📋 Key Information Summary
- Noisy respiratory secretions (death rattle) occur in up to 50–80% of patients in the final hours to days of life and are caused by pooled secretions in the oropharynx and upper airways — the sound is usually more distressing to families and staff than to the patient.
- The presence of a death rattle does not reliably predict imminent death; median survival after onset is typically 16–57 hours, though considerable variability exists.
- First-line management is non-pharmacological: explanation and reassurance to family, and gentle repositioning (lateral or semi-prone) to facilitate postural drainage of secretions.
- Pharmacological treatment with anticholinergic agents reduces secretory volume but does not clear existing pooled secretions; they are most effective when started early.
- Glycopyrronium bromide (glycopyrrolate) 200–400 mcg SC every 4–8 hours is preferred first-line pharmacotherapy — it has minimal CNS penetration and fewer central anticholinergic effects than hyoscine hydrobromide.
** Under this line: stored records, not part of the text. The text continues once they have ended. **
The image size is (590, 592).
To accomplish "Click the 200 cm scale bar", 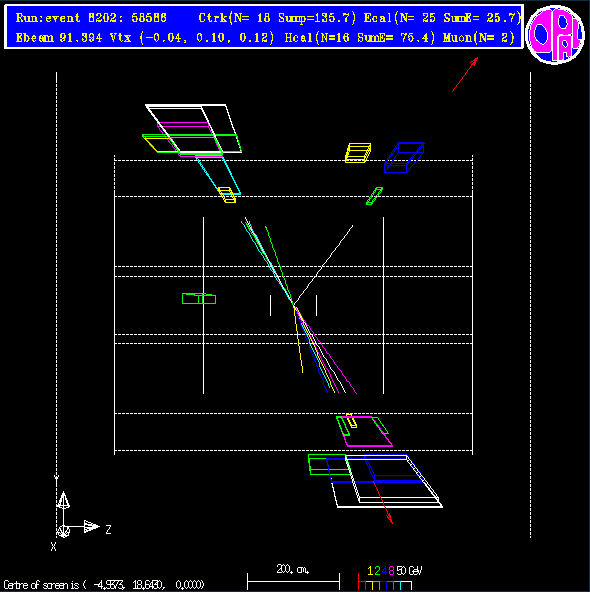I will pos(293,580).
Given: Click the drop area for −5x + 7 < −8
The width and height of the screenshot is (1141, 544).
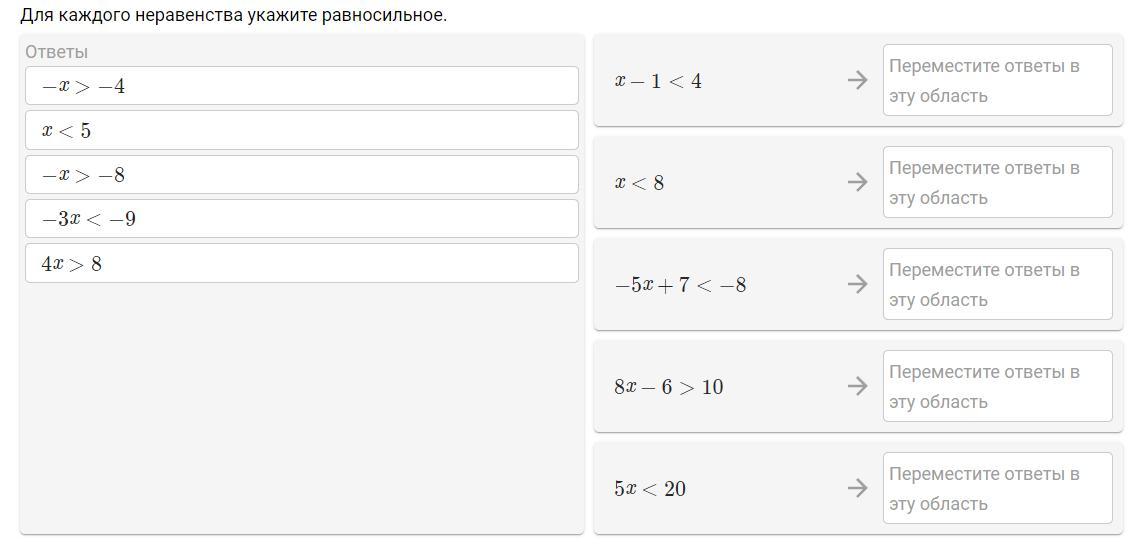Looking at the screenshot, I should pos(998,284).

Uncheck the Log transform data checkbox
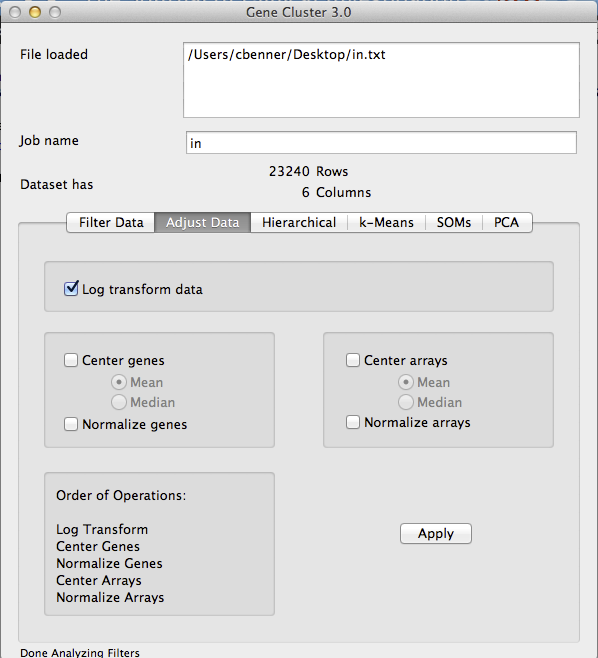71,289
- Hyoscine butylbromide (Buscopan®) 20–40 mg SC every 4–8 hours is an alternative, particularly when glycopyrronium is unavailable; it does not cross the blood–brain barrier but may be slightly less potent for secretion reduction.
- Hyoscine hydrobromide (Scopoderm®) 400–600 mcg SC every 4–8 hours crosses the blood–brain barrier and may cause sedation, confusion, and agitation — use with caution in patients already confused or distressed.
- Avoid routine use of suctioning in the actively dying; deep oral suctioning is invasive, distressing, and rarely effective for tracheobronchial secretions.
- All anticholinergic agents can cause dry mouth, urinary retention, constipation, tachycardia, and (in susceptible patients) acute angle-closure glaucoma — weigh benefits against burden at end of life.
- If first-line anticholinergic is ineffective after 6–12 hours, consider switching agent or combining low-dose agents, with regular reassessment of treatment goals.
- Concurrent use of glycopyrronium and hyoscine butylbromide is sometimes practiced but increases anticholinergic burden — use only under specialist palliative care guidance.
- ATSI patients and families may have specific cultural and spiritual needs around dying, including the significance of breathing patterns; involve Aboriginal and Torres Strait Islander health workers and, where possible, a culturally appropriate end-of-life care pathway such as the Ochre Framework.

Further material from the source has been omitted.